_What you will do_.
When you reach the line containing "This screenshot has height=363, width=670." in the entries below, begin reproducing lines exactly, and stop once the line containing "You are a computer-use agent. Image resolution: width=1070" is done.

+===+

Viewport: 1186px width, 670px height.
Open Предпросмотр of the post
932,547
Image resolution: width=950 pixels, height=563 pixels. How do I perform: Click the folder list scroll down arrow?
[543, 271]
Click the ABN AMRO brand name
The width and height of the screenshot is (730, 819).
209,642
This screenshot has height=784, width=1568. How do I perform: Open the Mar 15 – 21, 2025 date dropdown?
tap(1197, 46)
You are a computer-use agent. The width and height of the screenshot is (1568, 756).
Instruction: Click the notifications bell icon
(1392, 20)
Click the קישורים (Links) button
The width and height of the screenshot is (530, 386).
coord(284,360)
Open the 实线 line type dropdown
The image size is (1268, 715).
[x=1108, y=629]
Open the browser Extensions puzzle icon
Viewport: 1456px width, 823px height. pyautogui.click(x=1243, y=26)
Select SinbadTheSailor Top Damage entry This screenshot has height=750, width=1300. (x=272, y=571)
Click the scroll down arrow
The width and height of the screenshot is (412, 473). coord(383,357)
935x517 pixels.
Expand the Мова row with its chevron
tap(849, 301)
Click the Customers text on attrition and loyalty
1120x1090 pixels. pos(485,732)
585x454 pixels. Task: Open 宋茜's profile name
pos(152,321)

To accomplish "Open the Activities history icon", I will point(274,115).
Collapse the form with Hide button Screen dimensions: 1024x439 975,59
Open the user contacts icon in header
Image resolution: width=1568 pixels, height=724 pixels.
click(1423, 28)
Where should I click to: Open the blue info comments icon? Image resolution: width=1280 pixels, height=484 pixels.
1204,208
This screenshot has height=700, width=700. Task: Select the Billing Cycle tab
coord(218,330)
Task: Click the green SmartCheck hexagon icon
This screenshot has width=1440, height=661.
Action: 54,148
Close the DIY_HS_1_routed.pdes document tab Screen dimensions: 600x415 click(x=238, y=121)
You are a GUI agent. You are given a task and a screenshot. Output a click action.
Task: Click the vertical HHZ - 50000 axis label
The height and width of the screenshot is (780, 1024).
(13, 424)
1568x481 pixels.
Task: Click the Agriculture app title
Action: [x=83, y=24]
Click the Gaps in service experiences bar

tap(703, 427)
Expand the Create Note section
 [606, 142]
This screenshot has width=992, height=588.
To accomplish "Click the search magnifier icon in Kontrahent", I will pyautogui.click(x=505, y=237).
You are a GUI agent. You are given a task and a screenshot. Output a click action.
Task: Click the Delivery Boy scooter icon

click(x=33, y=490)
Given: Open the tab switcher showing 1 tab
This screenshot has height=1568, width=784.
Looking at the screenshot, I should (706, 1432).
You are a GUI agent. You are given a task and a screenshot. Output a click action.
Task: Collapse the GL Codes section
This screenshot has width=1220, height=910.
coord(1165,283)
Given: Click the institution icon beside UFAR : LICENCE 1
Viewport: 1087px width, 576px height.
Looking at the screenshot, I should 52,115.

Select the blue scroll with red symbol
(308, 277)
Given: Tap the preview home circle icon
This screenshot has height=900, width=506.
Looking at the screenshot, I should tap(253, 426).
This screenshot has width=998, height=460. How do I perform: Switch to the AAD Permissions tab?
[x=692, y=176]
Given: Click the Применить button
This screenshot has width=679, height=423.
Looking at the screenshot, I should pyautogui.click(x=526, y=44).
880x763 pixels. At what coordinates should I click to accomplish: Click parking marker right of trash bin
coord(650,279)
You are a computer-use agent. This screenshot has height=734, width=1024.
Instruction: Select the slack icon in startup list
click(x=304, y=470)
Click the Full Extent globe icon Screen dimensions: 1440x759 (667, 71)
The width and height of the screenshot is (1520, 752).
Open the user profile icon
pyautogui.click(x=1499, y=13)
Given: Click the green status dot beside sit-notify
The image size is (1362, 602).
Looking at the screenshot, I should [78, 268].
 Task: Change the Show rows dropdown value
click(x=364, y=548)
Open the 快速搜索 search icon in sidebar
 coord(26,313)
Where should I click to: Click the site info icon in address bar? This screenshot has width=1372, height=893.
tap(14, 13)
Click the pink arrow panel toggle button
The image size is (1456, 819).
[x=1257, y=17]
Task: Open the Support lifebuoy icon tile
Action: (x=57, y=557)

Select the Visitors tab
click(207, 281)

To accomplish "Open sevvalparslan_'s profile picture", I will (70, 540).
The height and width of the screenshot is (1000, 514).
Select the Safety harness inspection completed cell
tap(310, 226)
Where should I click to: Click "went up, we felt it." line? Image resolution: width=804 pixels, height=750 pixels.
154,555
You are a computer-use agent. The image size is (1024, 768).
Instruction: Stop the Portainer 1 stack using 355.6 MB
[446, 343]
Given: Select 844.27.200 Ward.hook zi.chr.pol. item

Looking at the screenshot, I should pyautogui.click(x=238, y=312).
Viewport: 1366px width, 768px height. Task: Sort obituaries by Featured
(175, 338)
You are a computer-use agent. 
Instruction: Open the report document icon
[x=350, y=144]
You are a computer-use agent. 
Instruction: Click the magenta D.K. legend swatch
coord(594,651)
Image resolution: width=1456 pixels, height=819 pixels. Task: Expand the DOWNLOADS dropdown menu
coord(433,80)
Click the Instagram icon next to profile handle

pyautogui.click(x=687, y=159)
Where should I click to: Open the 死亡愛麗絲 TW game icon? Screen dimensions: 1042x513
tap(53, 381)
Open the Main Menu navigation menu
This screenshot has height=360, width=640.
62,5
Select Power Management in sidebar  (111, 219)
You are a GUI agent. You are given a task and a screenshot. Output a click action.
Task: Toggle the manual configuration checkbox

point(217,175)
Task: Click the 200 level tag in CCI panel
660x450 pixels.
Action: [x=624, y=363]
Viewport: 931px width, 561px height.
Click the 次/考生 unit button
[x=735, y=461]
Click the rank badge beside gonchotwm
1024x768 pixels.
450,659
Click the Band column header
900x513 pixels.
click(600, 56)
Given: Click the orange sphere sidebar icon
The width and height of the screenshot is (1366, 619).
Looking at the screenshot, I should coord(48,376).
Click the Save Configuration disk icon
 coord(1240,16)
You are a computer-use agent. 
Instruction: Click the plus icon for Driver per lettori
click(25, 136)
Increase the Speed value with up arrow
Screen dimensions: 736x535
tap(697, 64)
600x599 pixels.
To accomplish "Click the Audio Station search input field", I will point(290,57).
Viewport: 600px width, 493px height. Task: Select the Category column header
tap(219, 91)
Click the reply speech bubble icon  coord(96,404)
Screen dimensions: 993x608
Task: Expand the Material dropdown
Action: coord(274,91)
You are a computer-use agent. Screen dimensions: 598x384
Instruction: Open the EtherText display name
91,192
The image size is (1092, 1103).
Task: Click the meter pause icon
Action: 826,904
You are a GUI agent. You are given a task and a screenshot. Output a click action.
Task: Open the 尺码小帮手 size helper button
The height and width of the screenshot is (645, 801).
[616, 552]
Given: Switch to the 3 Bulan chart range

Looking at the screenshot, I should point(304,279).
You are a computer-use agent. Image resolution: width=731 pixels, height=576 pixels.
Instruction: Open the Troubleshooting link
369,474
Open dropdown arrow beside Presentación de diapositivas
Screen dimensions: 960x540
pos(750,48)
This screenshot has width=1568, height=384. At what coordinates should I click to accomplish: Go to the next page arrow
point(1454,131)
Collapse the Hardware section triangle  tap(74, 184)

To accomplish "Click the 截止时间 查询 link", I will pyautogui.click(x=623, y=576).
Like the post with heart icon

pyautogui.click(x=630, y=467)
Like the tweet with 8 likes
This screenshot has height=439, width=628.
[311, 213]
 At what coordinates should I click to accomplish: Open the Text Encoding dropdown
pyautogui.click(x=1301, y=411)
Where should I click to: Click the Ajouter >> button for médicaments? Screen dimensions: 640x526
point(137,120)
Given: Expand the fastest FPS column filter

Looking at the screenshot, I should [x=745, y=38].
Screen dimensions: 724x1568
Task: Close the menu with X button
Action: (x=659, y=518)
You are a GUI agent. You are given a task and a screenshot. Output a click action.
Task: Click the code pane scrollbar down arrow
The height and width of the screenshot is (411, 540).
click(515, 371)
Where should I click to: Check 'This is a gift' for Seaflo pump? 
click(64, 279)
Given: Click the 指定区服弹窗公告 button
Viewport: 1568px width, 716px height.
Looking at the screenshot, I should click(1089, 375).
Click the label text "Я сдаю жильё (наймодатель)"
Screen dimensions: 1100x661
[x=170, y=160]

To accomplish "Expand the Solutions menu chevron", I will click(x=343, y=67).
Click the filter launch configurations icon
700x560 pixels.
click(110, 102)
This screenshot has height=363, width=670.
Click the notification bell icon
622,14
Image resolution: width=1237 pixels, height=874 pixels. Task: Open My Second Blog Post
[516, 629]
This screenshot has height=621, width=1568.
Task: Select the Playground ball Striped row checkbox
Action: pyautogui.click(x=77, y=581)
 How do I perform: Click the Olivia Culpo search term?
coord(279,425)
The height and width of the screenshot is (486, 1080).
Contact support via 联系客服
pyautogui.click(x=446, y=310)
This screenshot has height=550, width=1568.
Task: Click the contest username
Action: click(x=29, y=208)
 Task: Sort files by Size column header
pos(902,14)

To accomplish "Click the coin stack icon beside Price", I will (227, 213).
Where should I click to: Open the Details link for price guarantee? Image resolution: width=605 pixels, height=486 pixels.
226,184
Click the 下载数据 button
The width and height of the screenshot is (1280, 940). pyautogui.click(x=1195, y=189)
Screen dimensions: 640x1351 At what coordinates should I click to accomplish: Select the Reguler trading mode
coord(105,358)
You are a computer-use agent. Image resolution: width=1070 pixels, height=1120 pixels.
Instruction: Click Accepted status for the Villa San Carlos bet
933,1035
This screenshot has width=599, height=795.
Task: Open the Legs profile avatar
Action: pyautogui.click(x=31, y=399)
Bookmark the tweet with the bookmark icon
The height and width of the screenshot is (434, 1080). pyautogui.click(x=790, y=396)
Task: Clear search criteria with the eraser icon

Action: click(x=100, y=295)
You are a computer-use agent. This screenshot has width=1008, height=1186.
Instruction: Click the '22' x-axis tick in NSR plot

+===+

_Response to this task_.
This screenshot has height=363, width=670.
Click the notification bell icon
622,14
Image resolution: width=1237 pixels, height=874 pixels. Task: Open My Second Blog Post
[516, 629]
This screenshot has height=621, width=1568.
Task: Select the Playground ball Striped row checkbox
Action: pyautogui.click(x=77, y=581)
 How do I perform: Click the Olivia Culpo search term?
coord(279,425)
The height and width of the screenshot is (486, 1080).
Contact support via 联系客服
pyautogui.click(x=446, y=310)
This screenshot has height=550, width=1568.
Task: Click the contest username
Action: click(x=29, y=208)
 Task: Sort files by Size column header
pos(902,14)

To accomplish "Click the coin stack icon beside Price", I will (227, 213).
Where should I click to: Open the Details link for price guarantee? Image resolution: width=605 pixels, height=486 pixels.
226,184
Click the 下载数据 button
The width and height of the screenshot is (1280, 940). pyautogui.click(x=1195, y=189)
Screen dimensions: 640x1351 At what coordinates should I click to accomplish: Select the Reguler trading mode
coord(105,358)
You are a computer-use agent. Image resolution: width=1070 pixels, height=1120 pixels.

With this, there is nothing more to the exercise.